§ Data supplied

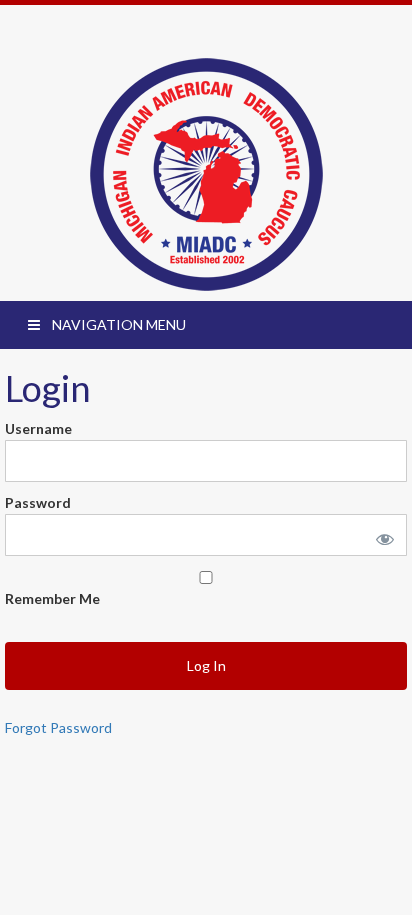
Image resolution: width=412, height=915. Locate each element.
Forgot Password (58, 727)
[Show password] (381, 535)
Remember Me (52, 598)
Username (38, 428)
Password (38, 502)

§ Work instructions
Write the records out again verbatim and omit the pictures they contain.

§ Answer section
Image resolution: width=412, height=915. Locate each element.
Forgot Password (58, 727)
[Show password] (381, 535)
Remember Me (52, 598)
Username (38, 428)
Password (38, 502)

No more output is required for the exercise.